What you have to do
The line containing "Go to the Change Password tab" and every line after it, through the end of the records below: repeat them exactly, nothing more.

(Material for this exercise)

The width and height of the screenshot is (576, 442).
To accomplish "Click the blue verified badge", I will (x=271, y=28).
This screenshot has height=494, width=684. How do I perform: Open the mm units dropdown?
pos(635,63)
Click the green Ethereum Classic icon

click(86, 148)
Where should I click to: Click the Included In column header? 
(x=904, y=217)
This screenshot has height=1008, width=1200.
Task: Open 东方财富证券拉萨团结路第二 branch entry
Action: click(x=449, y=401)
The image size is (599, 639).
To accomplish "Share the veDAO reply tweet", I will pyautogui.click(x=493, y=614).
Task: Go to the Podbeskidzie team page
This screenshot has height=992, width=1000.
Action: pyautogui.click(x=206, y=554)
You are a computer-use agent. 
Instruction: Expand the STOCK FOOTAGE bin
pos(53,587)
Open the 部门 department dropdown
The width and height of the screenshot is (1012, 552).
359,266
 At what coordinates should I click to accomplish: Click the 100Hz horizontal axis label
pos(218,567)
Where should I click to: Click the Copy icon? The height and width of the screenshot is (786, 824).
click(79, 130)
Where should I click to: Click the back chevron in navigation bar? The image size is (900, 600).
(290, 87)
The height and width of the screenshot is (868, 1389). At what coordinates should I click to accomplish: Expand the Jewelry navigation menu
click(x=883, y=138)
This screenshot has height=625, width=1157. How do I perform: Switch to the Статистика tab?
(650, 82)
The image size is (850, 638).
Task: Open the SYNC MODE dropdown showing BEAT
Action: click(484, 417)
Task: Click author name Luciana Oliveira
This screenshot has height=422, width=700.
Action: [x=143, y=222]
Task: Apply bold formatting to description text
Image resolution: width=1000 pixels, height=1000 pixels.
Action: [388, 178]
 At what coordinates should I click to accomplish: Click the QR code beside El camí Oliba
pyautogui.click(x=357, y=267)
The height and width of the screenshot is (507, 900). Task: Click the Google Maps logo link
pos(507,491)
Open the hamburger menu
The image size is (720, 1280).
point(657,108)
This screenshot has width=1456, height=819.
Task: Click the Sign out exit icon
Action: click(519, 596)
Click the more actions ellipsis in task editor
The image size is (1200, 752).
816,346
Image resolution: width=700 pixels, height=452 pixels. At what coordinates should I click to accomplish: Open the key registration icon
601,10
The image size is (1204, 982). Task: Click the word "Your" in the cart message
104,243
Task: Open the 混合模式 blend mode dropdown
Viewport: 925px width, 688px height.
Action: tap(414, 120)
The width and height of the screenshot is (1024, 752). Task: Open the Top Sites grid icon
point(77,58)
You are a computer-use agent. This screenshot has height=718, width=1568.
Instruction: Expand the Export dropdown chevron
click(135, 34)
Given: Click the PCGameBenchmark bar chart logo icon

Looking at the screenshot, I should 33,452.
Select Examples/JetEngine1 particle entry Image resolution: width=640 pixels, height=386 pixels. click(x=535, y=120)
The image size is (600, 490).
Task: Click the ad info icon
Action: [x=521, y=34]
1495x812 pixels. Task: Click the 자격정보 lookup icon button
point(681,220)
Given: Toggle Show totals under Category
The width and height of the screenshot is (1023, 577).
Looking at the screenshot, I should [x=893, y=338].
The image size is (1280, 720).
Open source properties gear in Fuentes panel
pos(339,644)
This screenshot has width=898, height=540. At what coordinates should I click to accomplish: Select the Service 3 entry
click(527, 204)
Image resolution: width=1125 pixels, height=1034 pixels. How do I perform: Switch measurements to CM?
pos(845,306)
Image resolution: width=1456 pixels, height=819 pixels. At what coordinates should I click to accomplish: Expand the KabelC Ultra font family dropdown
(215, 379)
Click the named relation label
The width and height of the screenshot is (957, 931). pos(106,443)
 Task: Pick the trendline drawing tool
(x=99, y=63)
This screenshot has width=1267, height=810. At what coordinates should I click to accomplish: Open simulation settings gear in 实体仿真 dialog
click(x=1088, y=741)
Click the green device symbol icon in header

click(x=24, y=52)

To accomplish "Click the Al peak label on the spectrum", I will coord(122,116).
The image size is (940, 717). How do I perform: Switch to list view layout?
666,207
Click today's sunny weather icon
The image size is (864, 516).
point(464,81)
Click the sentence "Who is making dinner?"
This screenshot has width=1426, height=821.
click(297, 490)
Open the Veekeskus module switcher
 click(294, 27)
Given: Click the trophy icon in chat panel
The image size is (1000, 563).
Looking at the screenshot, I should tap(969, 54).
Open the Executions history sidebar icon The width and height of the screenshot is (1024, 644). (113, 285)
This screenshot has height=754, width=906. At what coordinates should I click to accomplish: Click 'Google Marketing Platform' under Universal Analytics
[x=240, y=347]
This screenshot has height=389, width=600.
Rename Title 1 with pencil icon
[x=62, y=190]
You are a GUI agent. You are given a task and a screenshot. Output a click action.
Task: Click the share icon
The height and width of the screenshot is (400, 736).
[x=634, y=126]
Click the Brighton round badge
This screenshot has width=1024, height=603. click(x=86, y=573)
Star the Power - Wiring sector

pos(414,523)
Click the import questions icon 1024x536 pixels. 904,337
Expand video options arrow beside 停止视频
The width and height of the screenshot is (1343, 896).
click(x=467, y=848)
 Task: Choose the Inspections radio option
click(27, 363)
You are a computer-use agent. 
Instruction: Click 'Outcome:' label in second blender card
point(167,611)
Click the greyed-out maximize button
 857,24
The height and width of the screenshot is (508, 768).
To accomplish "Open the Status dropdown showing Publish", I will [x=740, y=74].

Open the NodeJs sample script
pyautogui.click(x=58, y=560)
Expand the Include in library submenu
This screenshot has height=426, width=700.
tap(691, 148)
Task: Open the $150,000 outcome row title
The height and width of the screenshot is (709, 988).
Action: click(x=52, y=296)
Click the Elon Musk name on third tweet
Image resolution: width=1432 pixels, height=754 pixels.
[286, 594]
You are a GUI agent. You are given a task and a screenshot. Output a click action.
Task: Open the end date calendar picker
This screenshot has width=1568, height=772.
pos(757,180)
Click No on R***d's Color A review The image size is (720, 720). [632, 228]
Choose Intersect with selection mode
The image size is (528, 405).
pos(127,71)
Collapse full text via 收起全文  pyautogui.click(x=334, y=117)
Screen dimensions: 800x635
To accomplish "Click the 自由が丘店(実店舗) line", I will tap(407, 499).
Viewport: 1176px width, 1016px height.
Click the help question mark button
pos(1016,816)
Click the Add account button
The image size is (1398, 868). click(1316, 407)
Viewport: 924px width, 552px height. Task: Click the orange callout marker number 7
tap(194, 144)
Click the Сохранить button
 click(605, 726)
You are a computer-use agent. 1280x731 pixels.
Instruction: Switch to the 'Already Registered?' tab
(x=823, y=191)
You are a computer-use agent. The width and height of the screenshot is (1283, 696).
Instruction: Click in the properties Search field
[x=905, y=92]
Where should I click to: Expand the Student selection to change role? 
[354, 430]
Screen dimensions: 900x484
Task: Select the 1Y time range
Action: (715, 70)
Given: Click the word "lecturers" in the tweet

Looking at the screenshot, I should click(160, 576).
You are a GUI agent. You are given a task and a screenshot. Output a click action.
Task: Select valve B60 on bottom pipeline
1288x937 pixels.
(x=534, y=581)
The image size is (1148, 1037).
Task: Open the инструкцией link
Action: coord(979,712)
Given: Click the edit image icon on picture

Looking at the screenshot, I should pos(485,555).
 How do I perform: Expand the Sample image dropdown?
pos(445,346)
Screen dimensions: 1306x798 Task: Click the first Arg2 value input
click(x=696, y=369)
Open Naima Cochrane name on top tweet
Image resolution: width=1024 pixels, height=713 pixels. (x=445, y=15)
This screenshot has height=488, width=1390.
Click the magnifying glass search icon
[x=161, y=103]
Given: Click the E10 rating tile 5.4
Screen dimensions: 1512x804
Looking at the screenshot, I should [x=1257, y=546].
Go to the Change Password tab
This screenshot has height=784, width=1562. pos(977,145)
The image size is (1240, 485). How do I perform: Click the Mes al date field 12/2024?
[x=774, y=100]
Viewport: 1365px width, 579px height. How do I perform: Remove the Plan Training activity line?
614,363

(End Material for this exercise)

Reply to the exercise
Go to the Change Password tab
This screenshot has height=784, width=1562. pos(977,145)
The image size is (1240, 485). How do I perform: Click the Mes al date field 12/2024?
[x=774, y=100]
Viewport: 1365px width, 579px height. How do I perform: Remove the Plan Training activity line?
614,363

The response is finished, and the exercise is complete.